┌──
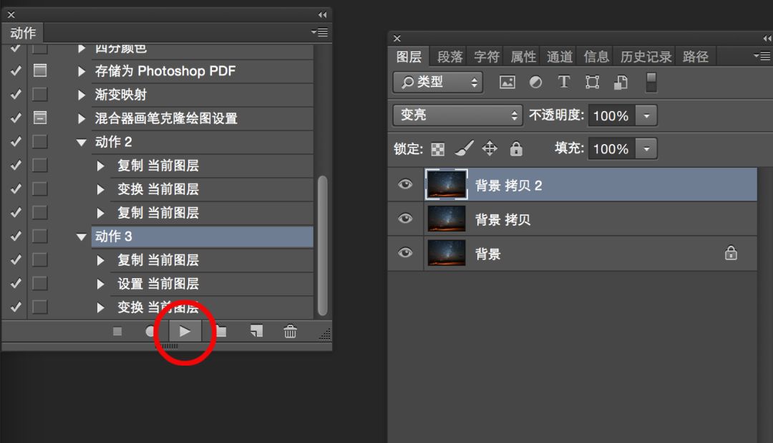Create a new action set folder

(221, 331)
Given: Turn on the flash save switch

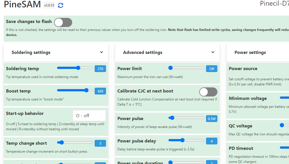Looking at the screenshot, I should click(x=63, y=22).
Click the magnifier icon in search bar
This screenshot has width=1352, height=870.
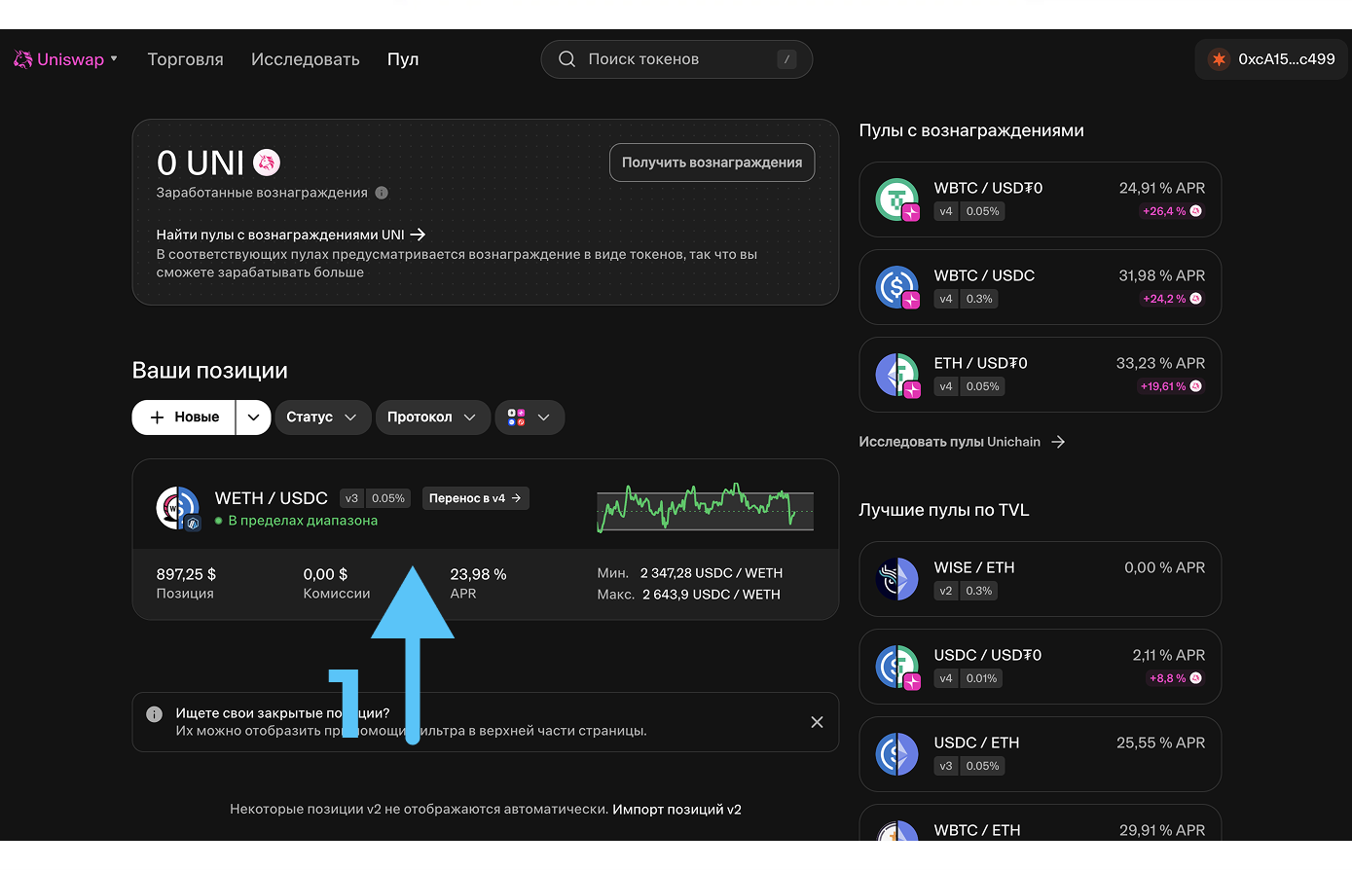point(566,59)
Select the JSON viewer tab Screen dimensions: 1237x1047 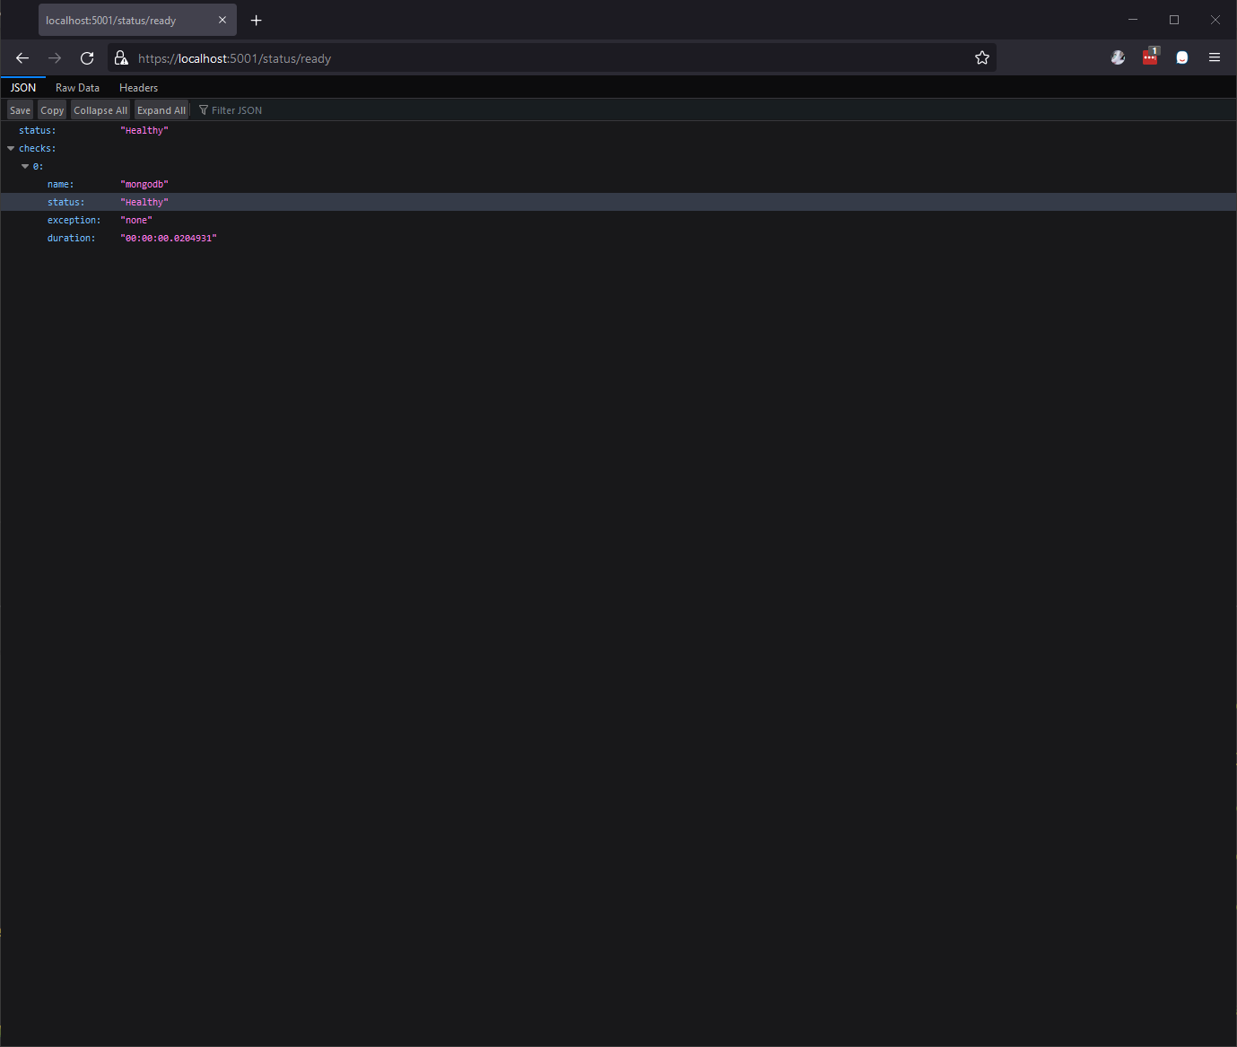(22, 87)
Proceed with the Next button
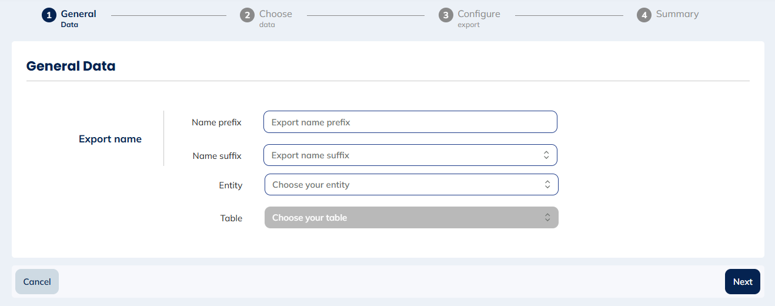This screenshot has height=306, width=775. (x=742, y=282)

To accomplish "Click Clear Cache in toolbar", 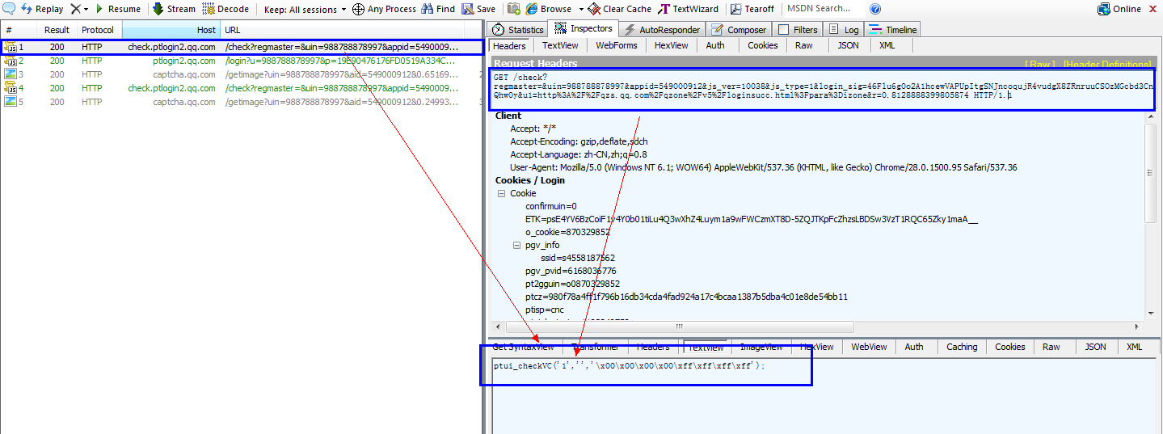I will click(619, 9).
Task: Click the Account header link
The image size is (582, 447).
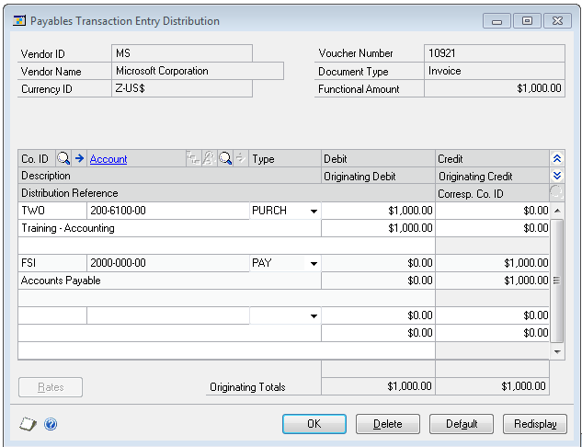Action: pyautogui.click(x=108, y=159)
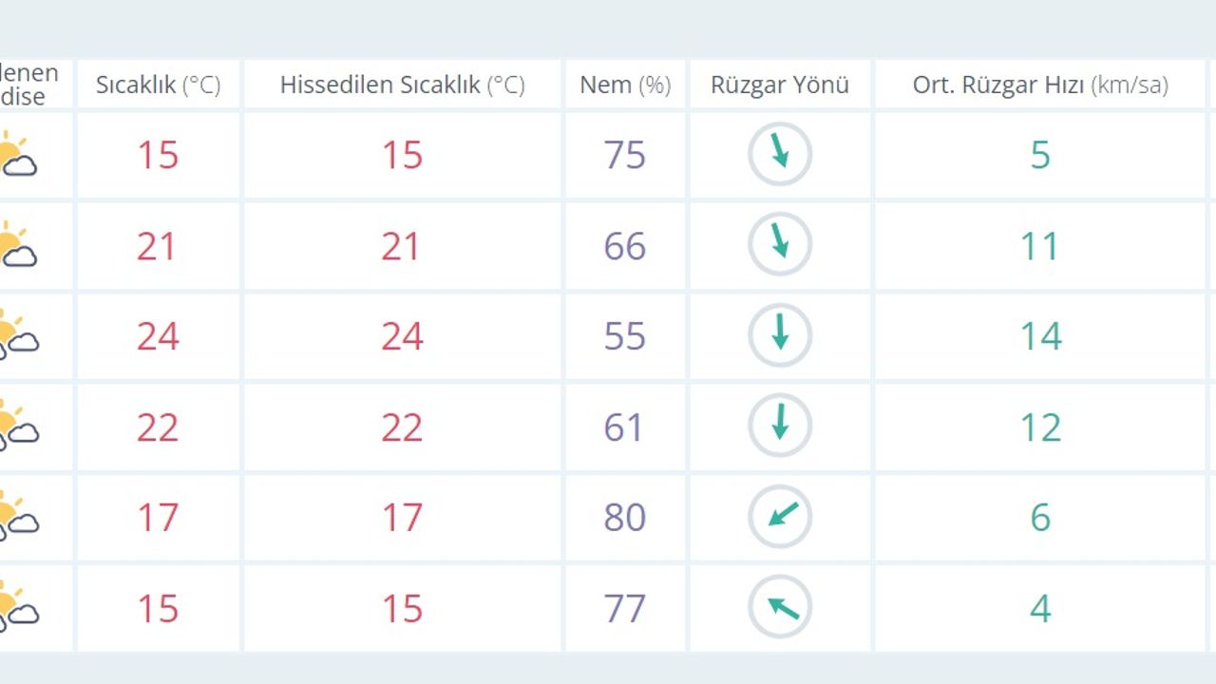Click the Sıcaklık (°C) column header
The width and height of the screenshot is (1216, 684).
pyautogui.click(x=158, y=85)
└──
= Problem to work on =
Please reproduce exactly, and nothing more, the lines from the one containing "Task: Click the Account header link" through the last line of the entries, both included; pictures stay out.

= Solved exercise =
Task: Click the Account header link
The image size is (582, 447).
Action: pyautogui.click(x=108, y=159)
Click the Sıcaklık (°C) column header
The width and height of the screenshot is (1216, 684).
pyautogui.click(x=158, y=85)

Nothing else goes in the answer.